WHAT IS BEING ASKED
Retype all of the following data line for line, without changing a single character.

DATASET ROWS
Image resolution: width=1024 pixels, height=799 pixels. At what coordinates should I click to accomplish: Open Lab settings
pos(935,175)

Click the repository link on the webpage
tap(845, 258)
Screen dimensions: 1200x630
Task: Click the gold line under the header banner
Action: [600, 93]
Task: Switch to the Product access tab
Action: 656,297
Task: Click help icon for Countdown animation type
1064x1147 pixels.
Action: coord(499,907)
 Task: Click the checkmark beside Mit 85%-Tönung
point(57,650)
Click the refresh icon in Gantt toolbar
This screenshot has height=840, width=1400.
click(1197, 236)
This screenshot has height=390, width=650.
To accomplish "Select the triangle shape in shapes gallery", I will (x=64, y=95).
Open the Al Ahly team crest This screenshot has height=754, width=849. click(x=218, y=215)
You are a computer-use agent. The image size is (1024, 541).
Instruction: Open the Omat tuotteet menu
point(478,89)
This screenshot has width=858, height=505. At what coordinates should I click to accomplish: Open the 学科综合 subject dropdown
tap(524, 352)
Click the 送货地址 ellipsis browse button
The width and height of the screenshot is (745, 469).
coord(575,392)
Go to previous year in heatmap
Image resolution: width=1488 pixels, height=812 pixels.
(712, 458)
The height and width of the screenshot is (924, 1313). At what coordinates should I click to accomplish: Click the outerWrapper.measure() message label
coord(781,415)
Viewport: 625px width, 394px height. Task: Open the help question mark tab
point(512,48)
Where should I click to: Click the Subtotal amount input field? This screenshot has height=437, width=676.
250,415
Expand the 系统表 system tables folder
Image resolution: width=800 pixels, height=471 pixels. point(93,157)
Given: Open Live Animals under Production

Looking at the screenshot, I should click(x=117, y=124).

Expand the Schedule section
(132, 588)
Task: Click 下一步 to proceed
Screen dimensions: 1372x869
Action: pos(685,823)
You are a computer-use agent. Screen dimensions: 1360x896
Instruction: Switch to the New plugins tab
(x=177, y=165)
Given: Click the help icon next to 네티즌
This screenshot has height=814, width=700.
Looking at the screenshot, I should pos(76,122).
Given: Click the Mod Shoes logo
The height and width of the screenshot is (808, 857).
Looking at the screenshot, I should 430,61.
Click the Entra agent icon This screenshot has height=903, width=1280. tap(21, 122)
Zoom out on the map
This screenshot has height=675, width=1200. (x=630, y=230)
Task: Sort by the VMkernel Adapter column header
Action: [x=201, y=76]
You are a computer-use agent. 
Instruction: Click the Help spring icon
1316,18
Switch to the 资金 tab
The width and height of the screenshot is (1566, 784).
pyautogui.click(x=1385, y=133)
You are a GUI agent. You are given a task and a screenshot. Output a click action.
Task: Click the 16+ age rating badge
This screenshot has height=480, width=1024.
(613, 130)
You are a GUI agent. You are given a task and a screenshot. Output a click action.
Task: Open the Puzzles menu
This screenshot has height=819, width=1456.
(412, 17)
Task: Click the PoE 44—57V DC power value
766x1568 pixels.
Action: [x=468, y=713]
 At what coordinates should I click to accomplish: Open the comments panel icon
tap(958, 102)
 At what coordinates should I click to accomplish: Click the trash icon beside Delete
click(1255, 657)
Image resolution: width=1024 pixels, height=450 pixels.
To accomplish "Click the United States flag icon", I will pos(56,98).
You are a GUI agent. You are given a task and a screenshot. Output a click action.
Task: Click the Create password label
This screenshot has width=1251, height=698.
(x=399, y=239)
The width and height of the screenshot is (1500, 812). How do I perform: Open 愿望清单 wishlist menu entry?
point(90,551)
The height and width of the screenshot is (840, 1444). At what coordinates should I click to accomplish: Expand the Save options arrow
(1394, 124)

RESULT OF THIS TASK
Image resolution: width=1024 pixels, height=799 pixels. At what coordinates should I click to accomplish: Open Lab settings
pos(935,175)

Click the repository link on the webpage
tap(845, 258)
Screen dimensions: 1200x630
Task: Click the gold line under the header banner
Action: [600, 93]
Task: Switch to the Product access tab
Action: 656,297
Task: Click help icon for Countdown animation type
1064x1147 pixels.
Action: coord(499,907)
 Task: Click the checkmark beside Mit 85%-Tönung
point(57,650)
Click the refresh icon in Gantt toolbar
This screenshot has height=840, width=1400.
click(1197, 236)
This screenshot has height=390, width=650.
To accomplish "Select the triangle shape in shapes gallery", I will (x=64, y=95).
Open the Al Ahly team crest This screenshot has height=754, width=849. click(x=218, y=215)
You are a computer-use agent. The image size is (1024, 541).
Instruction: Open the Omat tuotteet menu
point(478,89)
This screenshot has width=858, height=505. At what coordinates should I click to accomplish: Open the 学科综合 subject dropdown
tap(524, 352)
Click the 送货地址 ellipsis browse button
The width and height of the screenshot is (745, 469).
coord(575,392)
Go to previous year in heatmap
Image resolution: width=1488 pixels, height=812 pixels.
(712, 458)
The height and width of the screenshot is (924, 1313). At what coordinates should I click to accomplish: Click the outerWrapper.measure() message label
coord(781,415)
Viewport: 625px width, 394px height. Task: Open the help question mark tab
point(512,48)
Where should I click to: Click the Subtotal amount input field? This screenshot has height=437, width=676.
250,415
Expand the 系统表 system tables folder
Image resolution: width=800 pixels, height=471 pixels. point(93,157)
Given: Open Live Animals under Production

Looking at the screenshot, I should click(x=117, y=124).

Expand the Schedule section
(132, 588)
Task: Click 下一步 to proceed
Screen dimensions: 1372x869
Action: pos(685,823)
You are a computer-use agent. Screen dimensions: 1360x896
Instruction: Switch to the New plugins tab
(x=177, y=165)
Given: Click the help icon next to 네티즌
This screenshot has height=814, width=700.
Looking at the screenshot, I should pos(76,122).
Given: Click the Mod Shoes logo
The height and width of the screenshot is (808, 857).
Looking at the screenshot, I should 430,61.
Click the Entra agent icon This screenshot has height=903, width=1280. tap(21, 122)
Zoom out on the map
This screenshot has height=675, width=1200. (x=630, y=230)
Task: Sort by the VMkernel Adapter column header
Action: [x=201, y=76]
You are a computer-use agent. 
Instruction: Click the Help spring icon
1316,18
Switch to the 资金 tab
The width and height of the screenshot is (1566, 784).
pyautogui.click(x=1385, y=133)
You are a GUI agent. You are given a task and a screenshot. Output a click action.
Task: Click the 16+ age rating badge
This screenshot has height=480, width=1024.
(613, 130)
You are a GUI agent. You are given a task and a screenshot. Output a click action.
Task: Open the Puzzles menu
This screenshot has height=819, width=1456.
(412, 17)
Task: Click the PoE 44—57V DC power value
766x1568 pixels.
Action: [x=468, y=713]
 At what coordinates should I click to accomplish: Open the comments panel icon
tap(958, 102)
 At what coordinates should I click to accomplish: Click the trash icon beside Delete
click(1255, 657)
Image resolution: width=1024 pixels, height=450 pixels.
To accomplish "Click the United States flag icon", I will pos(56,98).
You are a GUI agent. You are given a task and a screenshot. Output a click action.
Task: Click the Create password label
This screenshot has width=1251, height=698.
(x=399, y=239)
The width and height of the screenshot is (1500, 812). How do I perform: Open 愿望清单 wishlist menu entry?
point(90,551)
The height and width of the screenshot is (840, 1444). At what coordinates should I click to accomplish: Expand the Save options arrow
(1394, 124)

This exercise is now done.